Issue retrieving specific data from documents embedded into a vectorstore in langchain

Question

I'm looking for help about retrieving data from documents embedded in a vectorstore. I'm still pretty new to this, and I may miss something obvious.

The issue I'm facing is that some specific data from the documents don't seem to be found when using FAISS.similarity_search() from langchain. I've also tried max_marginal_relevance_search() and similarity_search_with_score() with no better results.

I've built a 8500 movies dataset in JSON, that I load with a custom JSONLoader, then split, before embedding the documents into a FAISS vectorstore. For the embed model I've tried : all-mpnet-base-v2, all-MiniLM-L12-v2, instructor-large, instructor-xl. All of them give the same results which leads me to think that the issue lies elsewhere.

Here is an example item of the documents embedded :

text = ""
text += "Title: " + movie['title'] + "\n"
text += f"Original title: {movie['original_title']}\n"
text += f"Release Date: {movie['release_date']}\n"
text += f"Genres: {movie['genres']}\n"
text += f"Nationality: {movie['original_language']}\n"
text += f"Score: {movie['vote_average']}/10\n"
text += f"Casting: {movie['actors']}\n"
text += f"Directors and writers: {movie['directors']}\n"

text += f"Overview: {movie['overview']}\n"
text += getReviews(movie)

metadata = dict(
    source=f"{self.file_path}-{movie['title']}",
    id=movie['id'],
    title=movie['title']
)
text += "\n\n"
return Document(page_content=text, metadata=metadata)

My problem is when I query about a person's name, it won't find anything unless the names appear in the reviews. For example, if I ask for "A movie directed by Louis Leterrier" it won't find Fast X, while being in stored in the DB. But if I ask for "A movie with Chris Pine" lot of movies with him will appear, since its name is also written in some reviews.

Even if I just query "Tyler Posey" which his name only appears once in the whole dataset for "Teen Wolf: The Movie", it won't give me this result (text being identical). Instead it will retrieve some completely random movies with no obvious match at first sight.

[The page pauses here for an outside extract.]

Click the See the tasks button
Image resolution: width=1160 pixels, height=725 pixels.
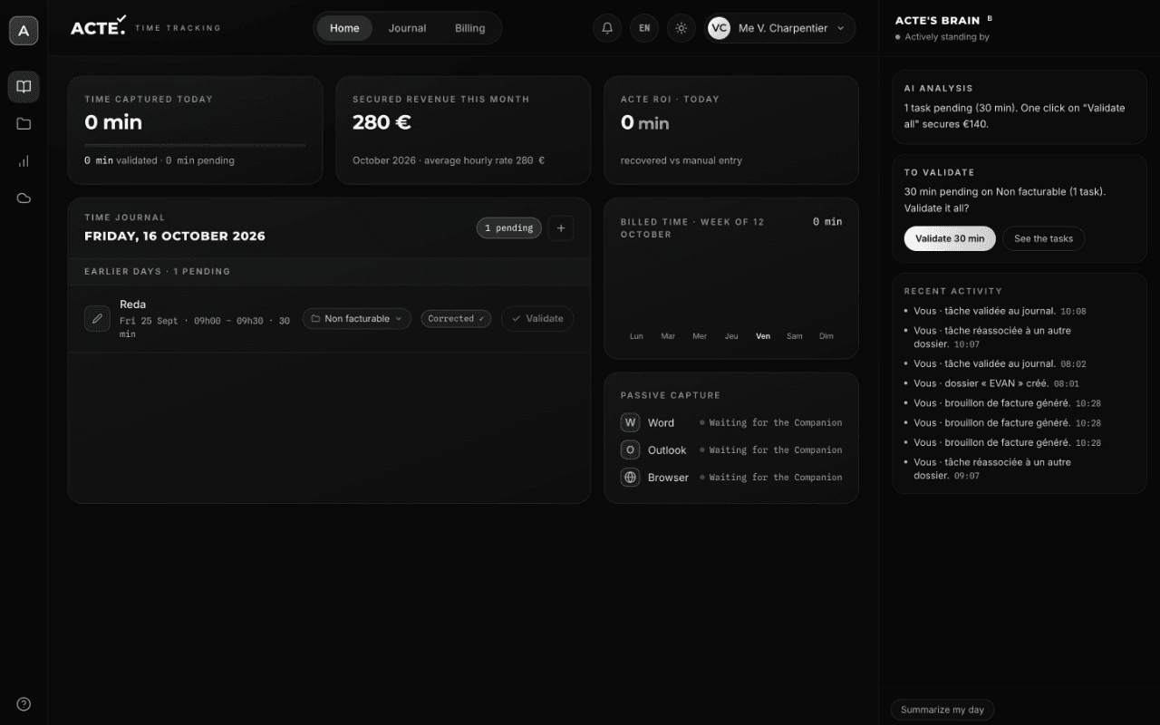[x=1043, y=238]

I've tried to build the documents from txt instead of json and loading from UnstructuredFileLoader.

I've tried replacing the list of actors by a more meaningful sentence.

I've tried removing the reviews from the documents to reduce the noise.

I've tried different chunk size from 400 to 1200 with something like 20% overlap using RecursiveCharacterTextSplitter.

I'm starting to run out of ideas, and any help would be welcome.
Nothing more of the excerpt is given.